Augmentations
Augmentations
Augmentations: additional charges to the family arms granted to persons by their sovereign as a special mark of honour. Such marks frequently consist of portions of the royal arms, as lions, or roses, that flower being one of the royal badges.
Richard II. is the first English sovereign who is recorded to have granted augmentations of arms to his subjects. Having added the legendary arms of S.Edward the Confessor(i.e. azure, a cross patonce between five martlets or) to his own, he granted the same in 1394 to Thomas Mowbray, Duke of Norfolk, to be impaled by him in the same manner. One of the charges brought against this nobleman's descendant, Henry Howard, Earl of Surrey, in the reign of Henry VIII., was the bearing of this augmentation, which, it was alleged, implied a claim to the crown. King Richard also gave the same arms, with a bordure ermine, to Thomas Holland, Duke of Surrey, and Earl of Kent.
The augmentation of arms granted by K. Henry VIII. to Thomas Howard, Duke of Norfolk, for this victory over the Scots at Bramston, or Flodden-Field, where James IV., king of Scotland, fell(Sep. 9, 1513), is an escutcheon or, charged with a demi lion rampant, pierced through the mouth with an arrow, within a double tressure flory counter-flory gules. It will be observed that this augmentation bears a considerable resemblance to the arms of the vanquished king.
K. Henry granted an augmentation to the family of SEYMOUR, upon his marriage with his third queen, Jane, in 1536. It is 'or, upon a pile gules, between six fleur-de-lis azure, three lions passant gardant in pale or,' and is generally borne quarterly with their paternal coat, in the first and fourth quarters.
Another of Henry's grants was to Richard Gresham, mayor and alderman of London, whose arms were argent, a chevron ermine between three mullets sable pierced of the first. To these were added, on a chief gules a pelican close between two lion's gambs, erased or, armed argent.

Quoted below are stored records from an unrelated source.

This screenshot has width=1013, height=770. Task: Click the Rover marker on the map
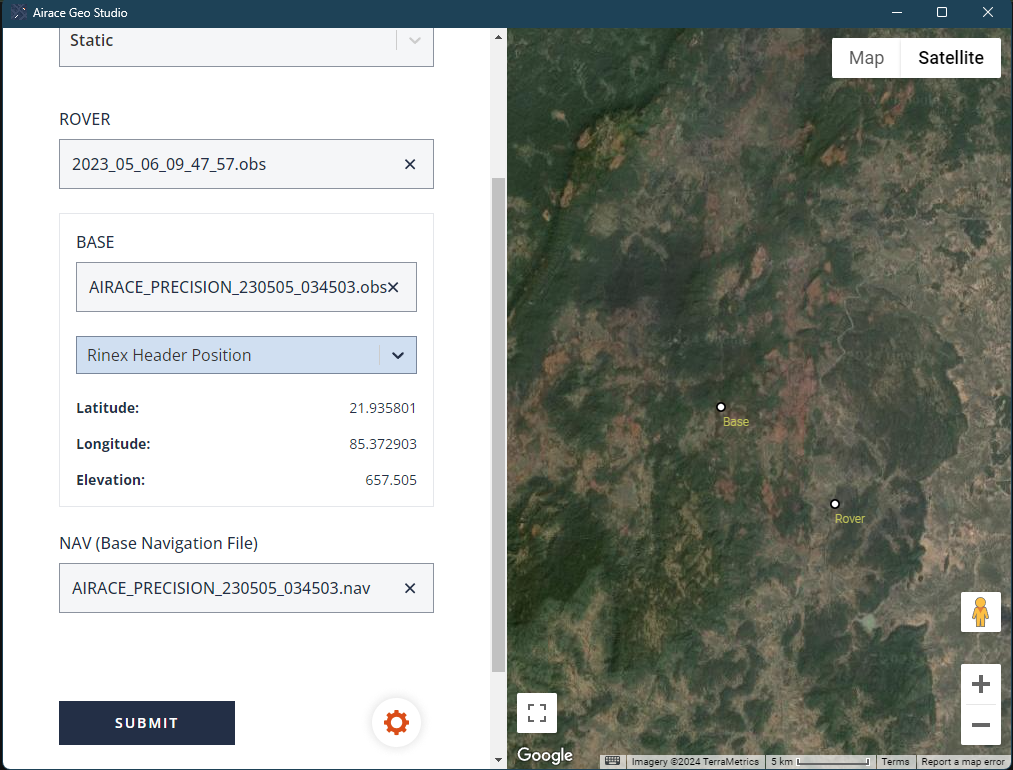pyautogui.click(x=834, y=504)
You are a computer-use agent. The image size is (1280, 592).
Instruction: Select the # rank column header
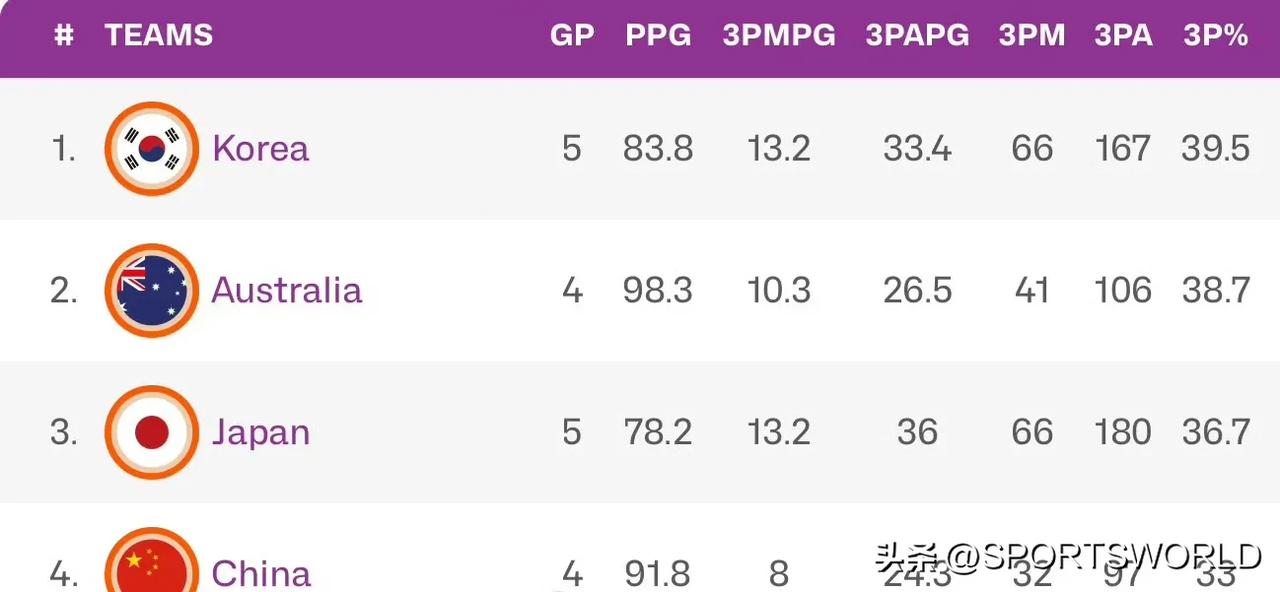[x=64, y=36]
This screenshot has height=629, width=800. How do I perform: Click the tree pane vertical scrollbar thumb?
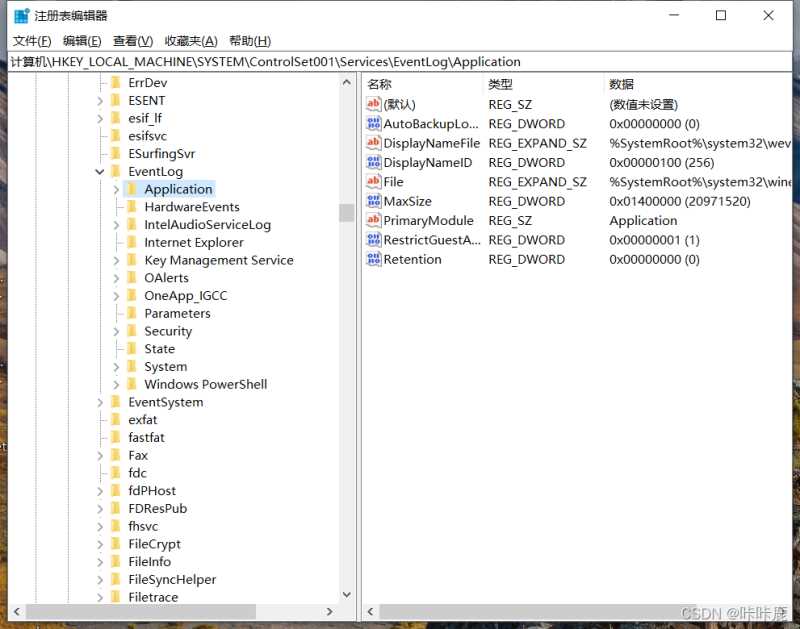[346, 212]
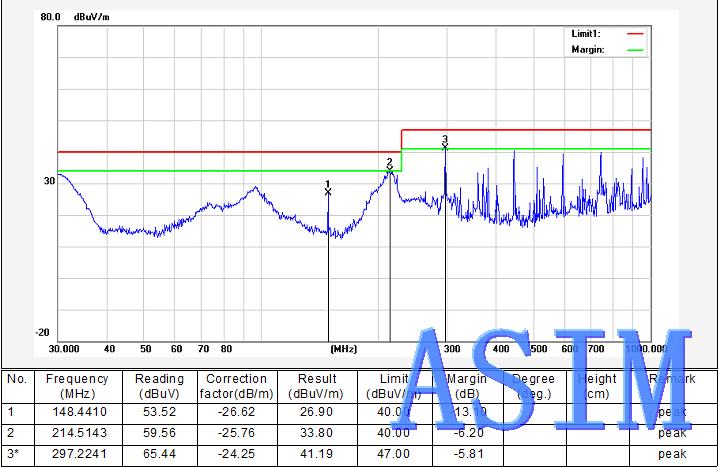Click the green Margin legend line
Screen dimensions: 719x468
click(635, 48)
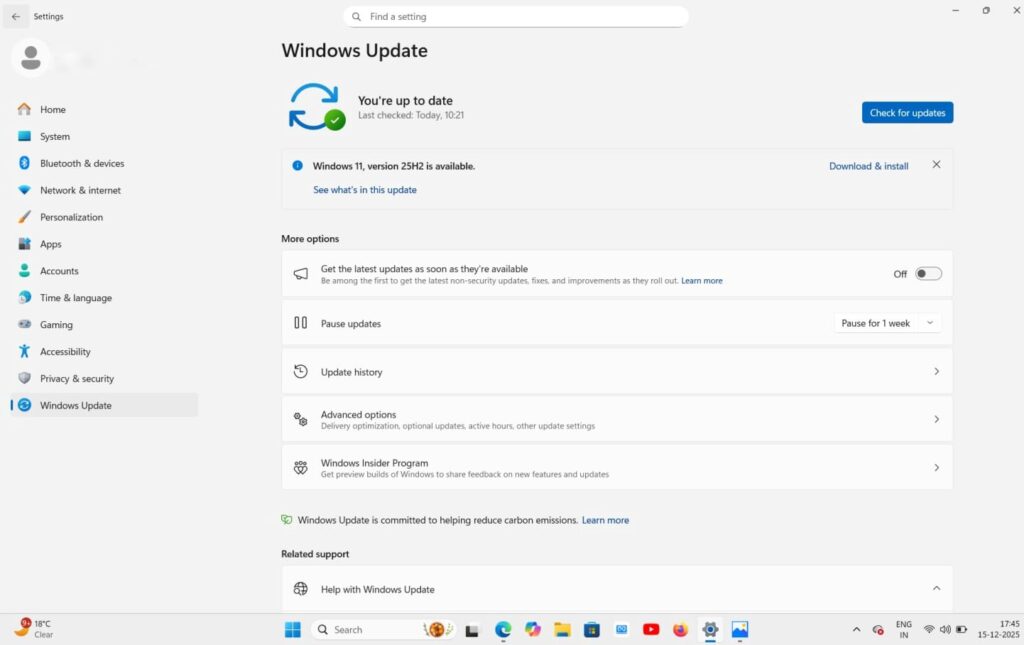This screenshot has height=645, width=1024.
Task: Open the Pause for 1 week dropdown
Action: click(887, 322)
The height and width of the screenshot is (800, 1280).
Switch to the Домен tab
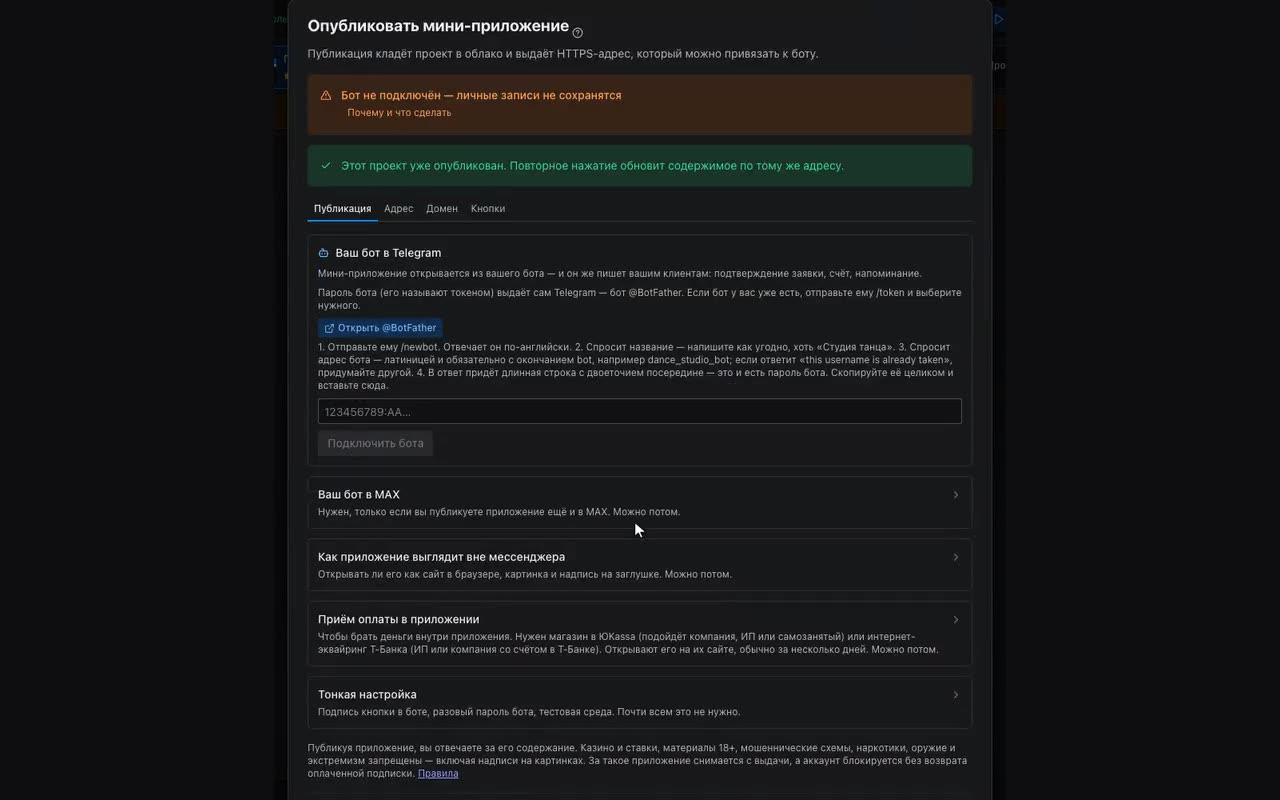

Sir Stephen Fox, who faithfully served K. Charles II. during his exile in France, was very appropriately rewarded with a canton azure, charged with a fleur-de-lis or, being a portion of the insignia of that kingdom.
Anciently the chief, the quarter, the canton, the gyron, the pile, flasques, and the inescutcheon, were chosen to receive the augmentations of honour. In modern times the chief and canton have been generally used.
Many of the augmentations granted for naval and military services about the commencement of the present century are so absurdly confused, that all the terms of heraldry cannot intelligibly describe them. Indeed they sometimes rather resemble sea views and landscapes than armorial bearings.
Foreign sovereigns have occasionally granted augmentations to British subjects.
In 1627 Gustavus Adolphus, King of Sweden, knighted Sir Henry Saint George(who was sent to him with the Garter), and gave him the arms of SWEDEN(azure, three crowns or) to be borne in an inescutcheon; and the king of Prussia, and the Prince of Orange, conferred certain augmentations of arms upon the Earl of Malmesbury, which K. George III. gave him permission to assume in 1789.
From the nature of the usual method of exhibiting the augmentation on the coat of arms, the original charge is frequently debruised(as it is also by the marks of cadency); hence with the French heralds both are included under the term brisures. The example of the arms of the family of PAYLER, possibly arising from an augmentation, exhibits this in a remarkable manner, as the central lion is nearly absconded. But the debruising must not be supposed in any way to be a mark of abatement, as it is quite the reverse.
Gules, three lions passant gardant in pale argent, over all a bend or charged with three mullets--PAYLER.